FEX Butterfly Strategy
FEX (First Trust Large Cap Core AlphaDEX Fund), in the Financial Services sector, (Asset Management industry), listed on NASDAQ.
First Trust Exchange-Traded AlphaDEX Fund - First Trust Large Cap Core AlphaDEX Fund is an exchange traded fund launched and managed by First Trust Advisors LP. The fund invests in public equity markets of the United States. The fund invests in stocks of companies operating across diversified sectors. It invests in growth and value stocks of large-cap companies. The fund seeks to track the performance of the Nasdaq AlphaDEX Large Cap Core Index, by using full replication technique. First Trust Exchange-Traded AlphaDEX Fund - First Trust Large Cap Core AlphaDEX Fund was formed on May 8, 2007 and is domiciled in the United States.

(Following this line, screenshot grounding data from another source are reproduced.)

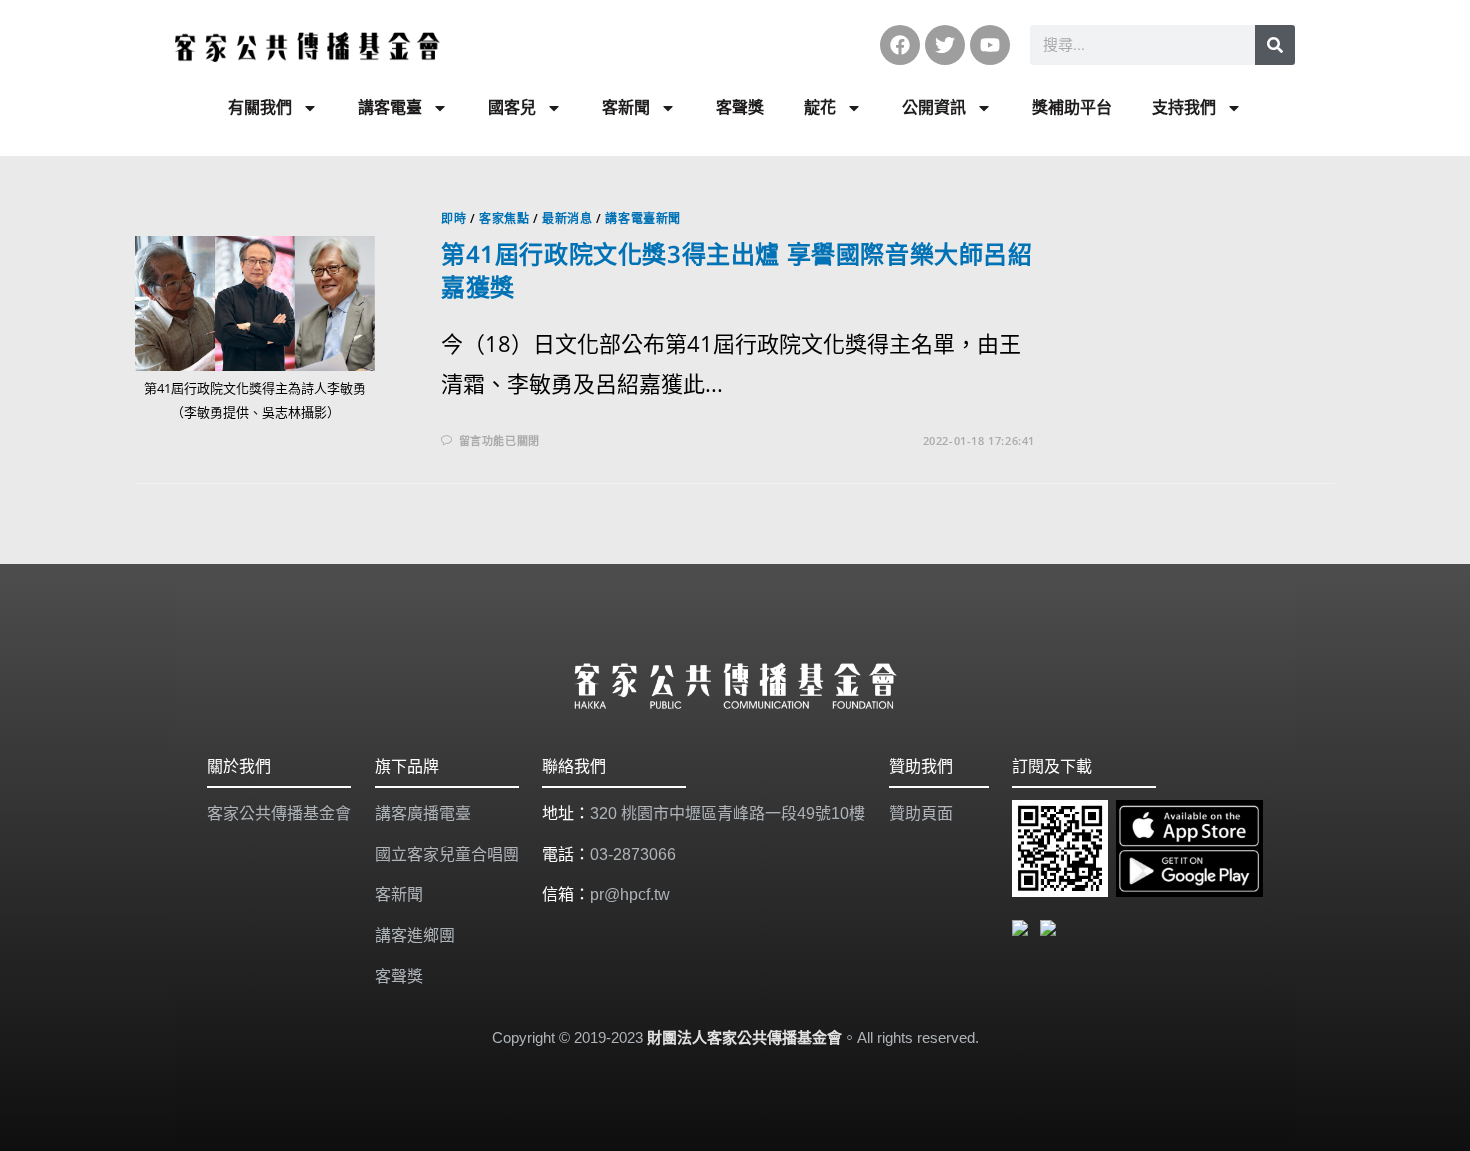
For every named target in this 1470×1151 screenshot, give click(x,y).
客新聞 (626, 107)
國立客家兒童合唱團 (447, 854)
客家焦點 (504, 218)
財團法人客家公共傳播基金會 (744, 1037)
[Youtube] (990, 45)
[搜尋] (1275, 45)
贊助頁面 (921, 813)
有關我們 (260, 107)
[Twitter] (945, 45)
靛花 (820, 107)
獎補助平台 (1072, 107)
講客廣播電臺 (423, 813)
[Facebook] (900, 45)
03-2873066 (633, 854)
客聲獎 (740, 107)
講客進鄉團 (415, 935)
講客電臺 (390, 107)
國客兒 (512, 107)
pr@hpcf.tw (630, 894)
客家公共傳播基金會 (279, 813)
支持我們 (1184, 107)
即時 (453, 218)
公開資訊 (934, 107)
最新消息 (567, 218)
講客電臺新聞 (643, 218)
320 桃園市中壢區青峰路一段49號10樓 (727, 813)
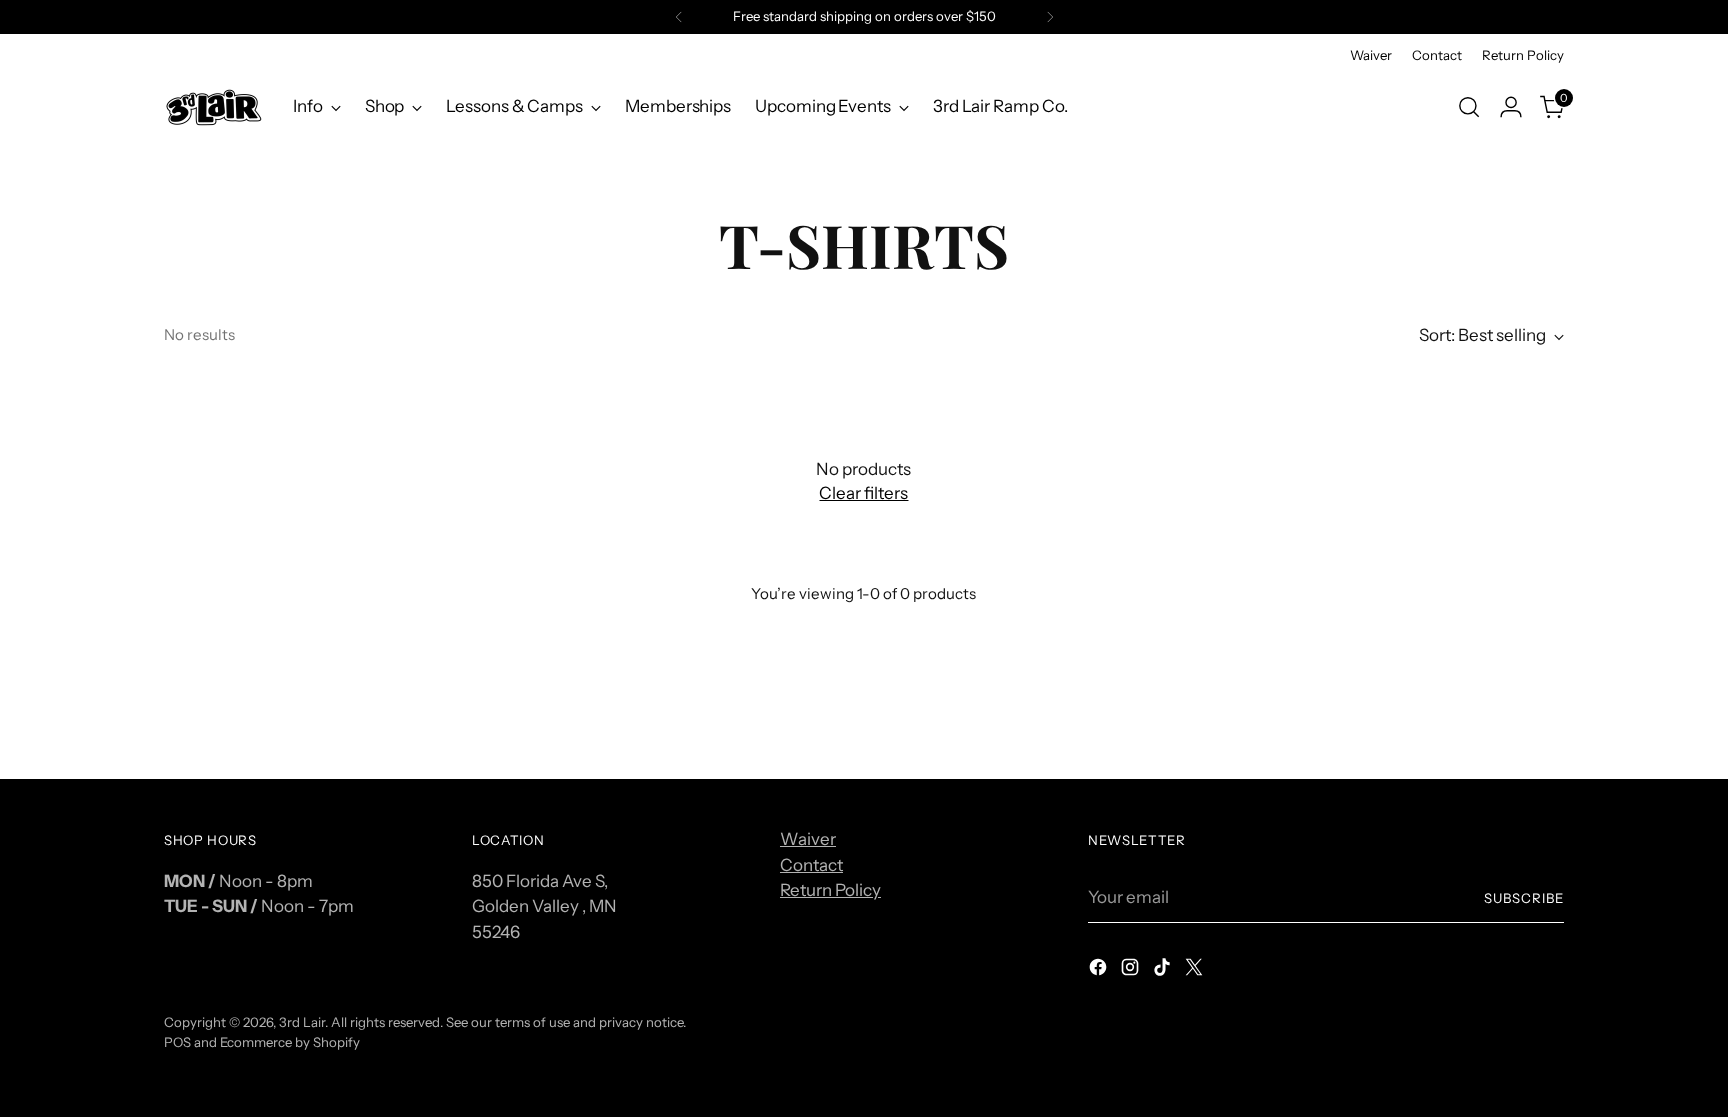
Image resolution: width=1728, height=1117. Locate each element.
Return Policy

FEX (First Trust Large Cap Core AlphaDEX Fund) trades in the Financial Services sector, specifically Asset Management, with a market capitalization of approximately $1.56B, a beta of 0.94 versus the broader market, a 52-week range of 109.18-140.1, average daily share volume of 23K, a public-listing history dating back to 2007. These structural characteristics shape how FEX etf options price implied volatility around earnings windows, capital events, and macro-driven sector rotations.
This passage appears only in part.